Nearly three weeks since my return from South Africa, I think I have finally digested the experience. In addition to two weeks of hiking, game drives, and wine tastings, I ate. And did I ever eat.
Honestly, aside from wild animals, I didn’t really know what to expect from South Africa particularly when it came to the cuisine. Sure the food of Cape Town has been featured recently in everything from the New York Times Travel section to Bon Appetite, but then again, so has just about every other major metropolitan city. If you look at the travel guides, the food of South Africa doesn’t sounds particularly exciting nor does it seem to have a cohesive identity. Its neighbor to the East, Mozambique, has developed a unique cuisine based around its heritage of Portuguese occupation mixed with local ingredients to produce a unique food culture. South Africa is more of a melting pot than Mozambique having been inhabited by the Dutch, English, French, Germans, Indians who were brought in as slaves and the native population.
Cape Malay cuisine is seemingly the one recognized cuisine that could be considered unique to South Africa. From the heritage of slaves brought from Asian countries such as India and Indonesia, various curries developed in the Western Cape though none of them are particularly strong and heat from chilies is pretty much non-existent.
So as is often the case when you lower your expectations, I was amazed at how delicious most of the food was everywhere I ate in the county. True, aside from a few dishes that repeatedly popped up such as bobotie, a baked casserole made with ground meat and topped with custard, there did not seem to be a unifying style of cooking. However, what made the food of South Africa excel above the level of mediocre was the quality of the ingredients.
In a way, South African cuisine could be compared to what in the United States we call California cuisine. California cuisine was pioneered by chefs such Alice Waters of Chez Panisse who did away with the heavy butter and reduction based sauces of the French and decided to make the ingredients the star of the plate. Creating a menu around farm fresh seasonal ingredients became the California standard that is now followed by chefs all over America.
In much of the country, South Africa has a climate not dissimilar to California making much of the land rich for agriculture. It was the beginning of winter during my South African visit and their tomatoes were sweeter than most California tomatoes are during August. Sweet potatoes were a revelation as unlike orange fleshed yams that most Americans think of as sweet potatoes, the South African sweet potatoes were a dull beige color but were, well, really sweet. And with the varied climates in the country, every fruit was locally grown from the apples which could rival those of Washington to the papayas which tasted as good as any I’ve ever had in Southeast Asia.
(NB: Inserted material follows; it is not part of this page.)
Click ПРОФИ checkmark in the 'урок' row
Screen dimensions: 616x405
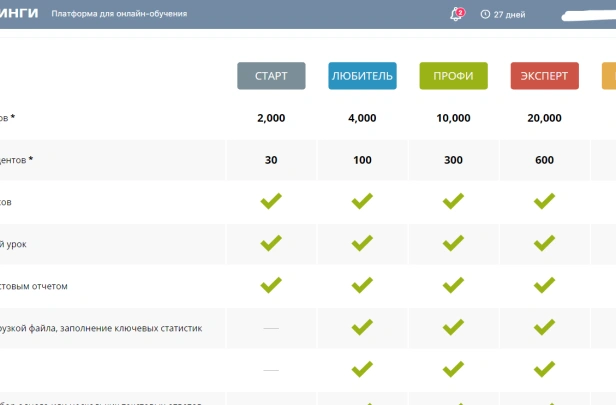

And then there was the meat. South Africans love their meat and with good reason, it is some of the best meat I have ever eaten. I joke that I ate five whole antelope during my time there and even if I only ate the volume equivalent of the tiny steenbok, I certainly did my best to east as many kinds of meat cooked in as many different ways as I possibly could. Springbok, a smallish antelope, is certainly one of the most abundant and most delicious. It has a texture similar to lamb but a taste more like venison. Unlike in the US where game must be farm raised for commercial consumption, a certain number of antelope must be killed every year in the wild to control populations and it is those very same springbok you drive past running wild and free that end up on restaurant plates. As that delicious animal has spent its life free from captivity, I found all the game to be lean and packed with flavor in every bite.
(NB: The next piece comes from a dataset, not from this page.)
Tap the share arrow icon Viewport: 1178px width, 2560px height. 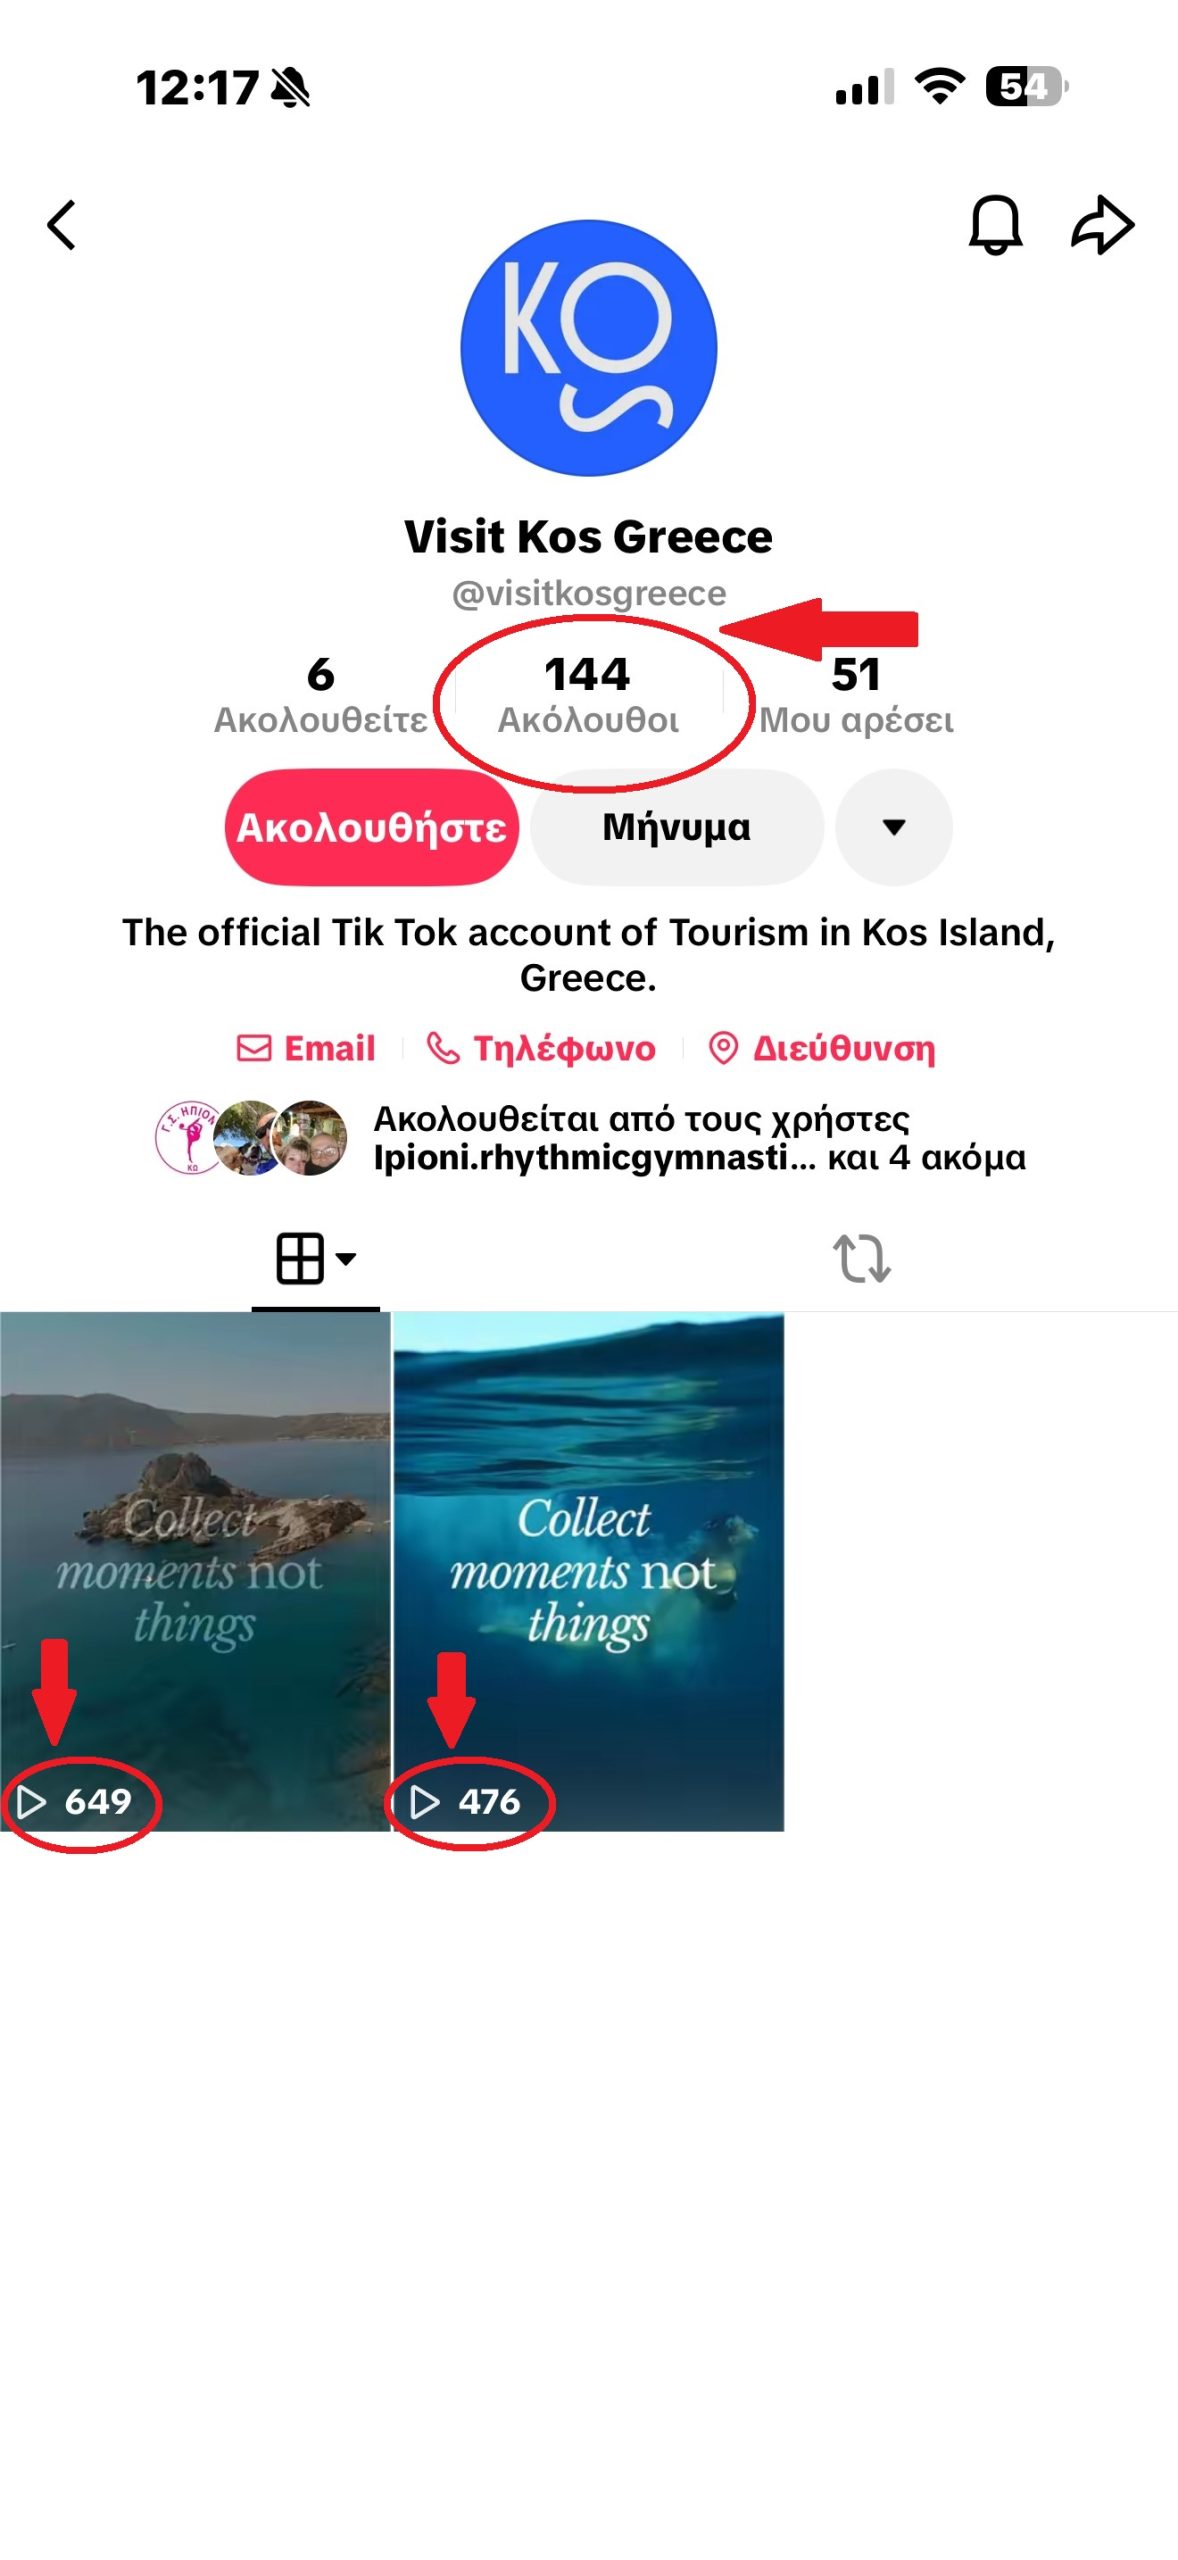[1102, 225]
In addition to springbok, I ate blesbuck, kudu, ostrich, and warthog, just to name a few. I had springbok in carpaccio, blesbuck shanks braised in sauce, kudu loin grilled, and pretty much all of them in sausages or the ubiquitous jerky snack known as biltong.
When ingredients are so amazingly fresh, and a skilled chef knows how to handle them letting the food do the talking, it almost takes effort to make a bad dish. The worst meal I had was probably the Wimpy burger and Pringles I took down on the long drive to Kruger National Park, and even that, although bad for me, really wasn’t that bad. Even at Umlani, the humble bush camp we stayed at in Kruger, the chef turned out simple and honest dishes that were simply wonderful from pork chops to vegetables au gratin to homemade bread to one of the best crème brulée I’ve ever had.
For not having a unique cuisine, South Africa itself is certainly one-of-a-kind. The landscape is vast and varied, the people are a mix of tribes and cultures, and the food is distinctive in that it is so clearly an extension of that land and the hands that work it. From the smallest sweetest cherry tomato to the majestic horns of the rich and tender kudu, all it takes is a look out a car window to understand just what the cuisine of South Africa is all about.